## 課題一覧
**1)** 本文によると、『聞声悟道 見色明心』は誰の言葉ですか?
**2)** 本文に名前が出てくる禅僧は誰ですか?すべて挙げてください。
**3)** 禅語『聞声悟道 見色明心』についての文章を、最後の文の後から書き継いでもらえますか?

## 本文
2007年6月25日を越えれば・・・・今日から、また“一日一生”を積み上げよう。

 

2007年04月07日

●聞声悟道、見色明心

 禅の世界に『聞声悟道 見色明心(もんしょうごどう、けんしきみょうしん)』という雲門和尚の言葉があり
ます。「声を聞いて道を悟り、色を見て心を明らかにする」という意味です。勿論、連綿と続く生命38億年の歴史を踏まえ、全身で聞き、全身で見なければ『聞声悟道 見色明心』はない。
 我ら、高々数十年の狭い狭い個人的な意識体験では、数千年の“知の体系”である学問にすら及ばないのは自明の理である。
 もし、白隠禅師に問えば、「鐘の音な何て言っている、カラスは何と鳴いている」と教えて下さるだろう。もし、盤珪禅師なら「花の香りは如何なる色か」と言われるかもしれない。
 つまり、見聞きする日常を師として、先入観、決め付け、拘り囚われた偏った“頭”ではなく、150億年の宇宙の歴史、38億年の生命の歴史が刻まみこまれた“60兆個の細胞の共鳴”である“全身の智慧(無の心)”で聞き、見る時に『父母未生以前の本来の己』、即ちマクロ宇宙の部分であり、ミクロ宇宙の全体である己、正に“主人公”でなければならない。

## 資料
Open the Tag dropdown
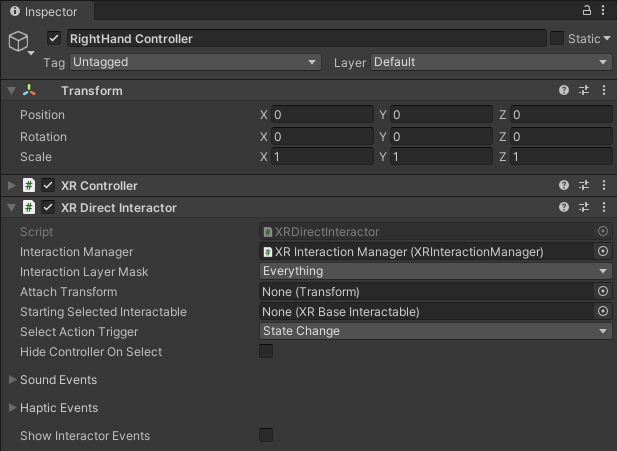This screenshot has height=451, width=617. [x=194, y=62]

## 回答一覧
**1)** 雲門和尚の言葉です。

**2)** 雲門和尚、白隠禅師、盤珪禅師

**3)**
 それには、どうするか。“坐る”こと、全身を“禅”にすることである。
 つまり、戒や律に従って生活を整え、身体を整え、姿勢を整え、呼吸を整え、深い三昧(脳はα波状態)に入り、一日一日を一生に準え、眼の前のご縁に全力で取り組む。すると、求めなければ『般若の智慧』に至る。求めない理由は、稚拙な知識や高々の体験や経験、世間の常識という先入観の源泉を“捨てて捨てて捨てまくる”からだ。すると、ある時に見たり、聞いたり、嗅いだり、味わったり、触れたりする何かが、全てを気付かしてくれる。
◆表題の出典は『従容録第八十二則 雲門声色』。
衆に示して云く、声色を断ぜざれば是れ随処堕、声を以て求め、色を以て見れば如来を見ず。路に就いて家に還る底あること莫しや。
挙す、雲門衆に示して云く、『聞声悟道、見色明心』、観世音菩薩銭を将ち来たって餬餅を買う、手を放下すれば却って是れ饅頭。
頌に云く、門を出でて馬を躍らしめて讒槍を掃ふ。万国の煙塵自ら粛清。十二処亡ず閑影響。三千界に浄光明を放つ。
禅士よ。今日のネット坐禅の前に声を出して100回読んでみなさい。必ず何かに気付く。
一日一生 慧智(070407)
報告:本日、朝方から激痛(鼻毛を千本抜いた位)と高熱(体温計の目盛りの上限に近い)を楽しんでいる。何か宙を飛んでいるようで趣がある。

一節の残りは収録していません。